Data for this task
————

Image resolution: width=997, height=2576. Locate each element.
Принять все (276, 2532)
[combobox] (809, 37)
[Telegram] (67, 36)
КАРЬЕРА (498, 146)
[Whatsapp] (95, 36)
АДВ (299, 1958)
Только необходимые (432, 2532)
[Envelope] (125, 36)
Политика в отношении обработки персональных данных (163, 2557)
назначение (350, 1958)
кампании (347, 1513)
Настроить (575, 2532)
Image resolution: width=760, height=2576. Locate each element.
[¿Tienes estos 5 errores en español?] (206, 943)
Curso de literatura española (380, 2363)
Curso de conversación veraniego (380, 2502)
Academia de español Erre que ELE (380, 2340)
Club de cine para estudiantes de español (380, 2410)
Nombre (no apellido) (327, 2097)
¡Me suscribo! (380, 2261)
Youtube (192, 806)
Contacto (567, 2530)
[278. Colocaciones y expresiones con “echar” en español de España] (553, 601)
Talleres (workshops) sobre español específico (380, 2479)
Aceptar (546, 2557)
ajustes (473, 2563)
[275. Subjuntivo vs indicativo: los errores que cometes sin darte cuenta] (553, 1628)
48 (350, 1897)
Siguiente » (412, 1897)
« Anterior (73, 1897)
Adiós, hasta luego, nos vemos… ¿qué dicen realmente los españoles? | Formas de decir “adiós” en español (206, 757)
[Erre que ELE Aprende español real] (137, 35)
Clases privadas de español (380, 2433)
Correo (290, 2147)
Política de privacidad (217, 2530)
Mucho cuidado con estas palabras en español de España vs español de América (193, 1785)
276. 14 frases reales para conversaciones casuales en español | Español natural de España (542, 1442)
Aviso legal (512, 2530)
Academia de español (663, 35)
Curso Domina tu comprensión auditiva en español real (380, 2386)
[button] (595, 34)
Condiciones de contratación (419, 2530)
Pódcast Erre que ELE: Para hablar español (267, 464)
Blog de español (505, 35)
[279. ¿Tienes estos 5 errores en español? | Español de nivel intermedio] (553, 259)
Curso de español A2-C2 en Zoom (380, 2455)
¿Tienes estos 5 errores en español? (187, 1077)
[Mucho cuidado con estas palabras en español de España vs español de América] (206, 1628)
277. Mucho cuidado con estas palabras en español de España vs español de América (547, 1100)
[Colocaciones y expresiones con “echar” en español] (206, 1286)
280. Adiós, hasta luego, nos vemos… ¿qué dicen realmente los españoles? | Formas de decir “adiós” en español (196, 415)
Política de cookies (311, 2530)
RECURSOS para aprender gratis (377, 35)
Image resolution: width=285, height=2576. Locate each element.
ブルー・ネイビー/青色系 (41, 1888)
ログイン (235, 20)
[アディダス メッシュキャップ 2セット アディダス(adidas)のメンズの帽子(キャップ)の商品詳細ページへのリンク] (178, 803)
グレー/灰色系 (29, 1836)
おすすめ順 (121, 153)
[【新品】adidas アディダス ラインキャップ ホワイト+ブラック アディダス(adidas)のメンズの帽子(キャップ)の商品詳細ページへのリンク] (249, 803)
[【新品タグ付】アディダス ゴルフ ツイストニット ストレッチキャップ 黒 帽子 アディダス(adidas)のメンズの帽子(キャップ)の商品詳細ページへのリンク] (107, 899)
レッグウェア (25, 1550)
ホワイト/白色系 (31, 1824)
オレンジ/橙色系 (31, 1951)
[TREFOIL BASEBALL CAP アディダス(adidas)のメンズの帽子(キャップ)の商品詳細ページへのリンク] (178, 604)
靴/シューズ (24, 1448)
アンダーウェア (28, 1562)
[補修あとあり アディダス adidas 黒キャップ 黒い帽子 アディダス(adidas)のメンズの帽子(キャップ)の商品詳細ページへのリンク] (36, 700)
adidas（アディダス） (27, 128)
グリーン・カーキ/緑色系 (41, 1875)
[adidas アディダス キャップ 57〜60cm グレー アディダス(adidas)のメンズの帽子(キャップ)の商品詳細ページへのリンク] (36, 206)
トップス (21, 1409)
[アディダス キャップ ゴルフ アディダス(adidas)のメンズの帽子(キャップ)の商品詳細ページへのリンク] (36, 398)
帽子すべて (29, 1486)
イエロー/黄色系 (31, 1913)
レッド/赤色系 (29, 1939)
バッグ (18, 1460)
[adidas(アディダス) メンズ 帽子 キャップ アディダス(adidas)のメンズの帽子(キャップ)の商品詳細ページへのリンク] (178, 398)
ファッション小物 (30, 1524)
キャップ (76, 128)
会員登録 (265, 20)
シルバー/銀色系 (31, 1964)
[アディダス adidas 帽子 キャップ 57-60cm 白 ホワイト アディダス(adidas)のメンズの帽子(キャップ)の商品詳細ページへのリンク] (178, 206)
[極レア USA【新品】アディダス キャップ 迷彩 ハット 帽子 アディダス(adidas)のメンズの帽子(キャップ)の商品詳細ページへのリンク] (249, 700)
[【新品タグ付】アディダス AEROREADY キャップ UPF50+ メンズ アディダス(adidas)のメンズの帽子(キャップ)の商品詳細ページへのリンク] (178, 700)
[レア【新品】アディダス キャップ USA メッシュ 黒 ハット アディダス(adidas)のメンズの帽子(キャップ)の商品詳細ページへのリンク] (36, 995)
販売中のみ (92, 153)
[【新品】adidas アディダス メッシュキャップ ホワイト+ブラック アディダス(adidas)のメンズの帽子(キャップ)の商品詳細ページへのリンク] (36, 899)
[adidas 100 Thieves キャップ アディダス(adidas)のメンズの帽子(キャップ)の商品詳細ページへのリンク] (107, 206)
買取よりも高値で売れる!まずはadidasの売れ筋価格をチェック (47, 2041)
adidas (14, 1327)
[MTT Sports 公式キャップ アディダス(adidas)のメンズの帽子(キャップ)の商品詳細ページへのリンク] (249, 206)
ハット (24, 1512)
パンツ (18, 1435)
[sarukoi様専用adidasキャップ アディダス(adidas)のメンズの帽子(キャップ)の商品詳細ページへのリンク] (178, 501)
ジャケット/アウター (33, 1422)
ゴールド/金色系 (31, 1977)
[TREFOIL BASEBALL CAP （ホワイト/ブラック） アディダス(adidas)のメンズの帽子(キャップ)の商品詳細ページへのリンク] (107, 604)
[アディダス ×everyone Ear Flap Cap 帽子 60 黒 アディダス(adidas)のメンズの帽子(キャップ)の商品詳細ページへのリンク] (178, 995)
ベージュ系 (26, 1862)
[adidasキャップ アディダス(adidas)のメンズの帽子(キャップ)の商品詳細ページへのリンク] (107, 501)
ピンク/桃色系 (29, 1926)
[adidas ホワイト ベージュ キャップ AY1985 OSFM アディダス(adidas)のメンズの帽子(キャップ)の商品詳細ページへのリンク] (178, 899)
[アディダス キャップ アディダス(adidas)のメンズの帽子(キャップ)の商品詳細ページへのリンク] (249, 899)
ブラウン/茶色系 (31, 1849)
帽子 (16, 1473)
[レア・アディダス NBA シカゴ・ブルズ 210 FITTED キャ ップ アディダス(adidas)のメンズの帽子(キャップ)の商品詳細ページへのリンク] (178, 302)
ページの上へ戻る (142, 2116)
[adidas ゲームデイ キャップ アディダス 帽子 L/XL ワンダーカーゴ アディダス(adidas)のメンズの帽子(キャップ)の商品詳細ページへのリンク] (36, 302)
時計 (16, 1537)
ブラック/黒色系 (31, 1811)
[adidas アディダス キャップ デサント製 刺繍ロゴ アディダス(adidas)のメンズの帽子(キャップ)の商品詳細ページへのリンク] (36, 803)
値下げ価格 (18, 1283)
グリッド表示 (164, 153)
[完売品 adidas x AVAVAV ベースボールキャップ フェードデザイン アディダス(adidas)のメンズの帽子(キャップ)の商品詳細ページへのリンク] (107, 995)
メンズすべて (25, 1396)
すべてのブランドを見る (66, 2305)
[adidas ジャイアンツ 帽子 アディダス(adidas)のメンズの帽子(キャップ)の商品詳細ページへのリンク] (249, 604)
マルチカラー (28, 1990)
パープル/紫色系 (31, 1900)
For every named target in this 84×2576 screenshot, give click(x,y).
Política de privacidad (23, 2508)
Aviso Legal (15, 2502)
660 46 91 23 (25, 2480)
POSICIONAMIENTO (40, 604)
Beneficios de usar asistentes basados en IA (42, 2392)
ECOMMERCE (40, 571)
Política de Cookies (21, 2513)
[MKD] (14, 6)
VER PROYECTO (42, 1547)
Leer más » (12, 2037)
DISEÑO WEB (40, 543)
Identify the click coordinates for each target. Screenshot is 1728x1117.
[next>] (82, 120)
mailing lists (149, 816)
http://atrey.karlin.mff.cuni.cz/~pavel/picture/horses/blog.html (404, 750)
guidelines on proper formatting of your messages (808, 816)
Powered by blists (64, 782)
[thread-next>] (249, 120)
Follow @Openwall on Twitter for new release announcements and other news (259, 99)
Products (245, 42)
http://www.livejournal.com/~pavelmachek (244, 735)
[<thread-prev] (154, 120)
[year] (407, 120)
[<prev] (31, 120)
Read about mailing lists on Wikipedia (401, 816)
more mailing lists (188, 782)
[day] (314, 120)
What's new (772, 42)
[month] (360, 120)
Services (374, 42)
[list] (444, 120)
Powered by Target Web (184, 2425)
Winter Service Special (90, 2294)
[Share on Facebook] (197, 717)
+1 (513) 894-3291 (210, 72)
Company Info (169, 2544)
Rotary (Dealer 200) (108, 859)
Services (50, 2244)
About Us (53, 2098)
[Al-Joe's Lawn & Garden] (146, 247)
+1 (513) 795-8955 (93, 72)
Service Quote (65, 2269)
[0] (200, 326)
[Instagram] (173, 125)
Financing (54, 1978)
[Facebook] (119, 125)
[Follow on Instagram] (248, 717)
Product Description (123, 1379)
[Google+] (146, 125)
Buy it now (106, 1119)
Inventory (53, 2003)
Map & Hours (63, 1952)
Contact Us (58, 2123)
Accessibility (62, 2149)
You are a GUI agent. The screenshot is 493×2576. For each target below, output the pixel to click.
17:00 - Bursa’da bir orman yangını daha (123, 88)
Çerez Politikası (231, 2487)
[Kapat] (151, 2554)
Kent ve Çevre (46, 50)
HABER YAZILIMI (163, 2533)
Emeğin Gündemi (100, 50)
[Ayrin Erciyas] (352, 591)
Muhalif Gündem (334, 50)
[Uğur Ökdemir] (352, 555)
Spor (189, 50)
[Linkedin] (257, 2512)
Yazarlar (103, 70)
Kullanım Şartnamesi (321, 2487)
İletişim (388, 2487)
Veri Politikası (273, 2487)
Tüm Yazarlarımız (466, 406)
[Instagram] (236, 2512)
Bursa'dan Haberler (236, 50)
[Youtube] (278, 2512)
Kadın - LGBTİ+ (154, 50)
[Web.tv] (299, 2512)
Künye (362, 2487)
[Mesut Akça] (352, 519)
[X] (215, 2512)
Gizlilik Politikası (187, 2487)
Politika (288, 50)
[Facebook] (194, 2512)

————

Task objective
Each line in the entries above, starting at the line with "Identify the click" and ending at the line with "Company Info (169, 2544)", is to be printed exactly, and only those lines.

Response to the task
Identify the click coordinates for each target. Screenshot is 1728x1117.
[next>] (82, 120)
mailing lists (149, 816)
http://atrey.karlin.mff.cuni.cz/~pavel/picture/horses/blog.html (404, 750)
guidelines on proper formatting of your messages (808, 816)
Powered by blists (64, 782)
[thread-next>] (249, 120)
Follow @Openwall on Twitter for new release announcements and other news (259, 99)
Products (245, 42)
http://www.livejournal.com/~pavelmachek (244, 735)
[<thread-prev] (154, 120)
[year] (407, 120)
[<prev] (31, 120)
Read about mailing lists on Wikipedia (401, 816)
more mailing lists (188, 782)
[day] (314, 120)
What's new (772, 42)
[month] (360, 120)
Services (374, 42)
[list] (444, 120)
Powered by Target Web (184, 2425)
Winter Service Special (90, 2294)
[Share on Facebook] (197, 717)
+1 (513) 894-3291 (210, 72)
Company Info (169, 2544)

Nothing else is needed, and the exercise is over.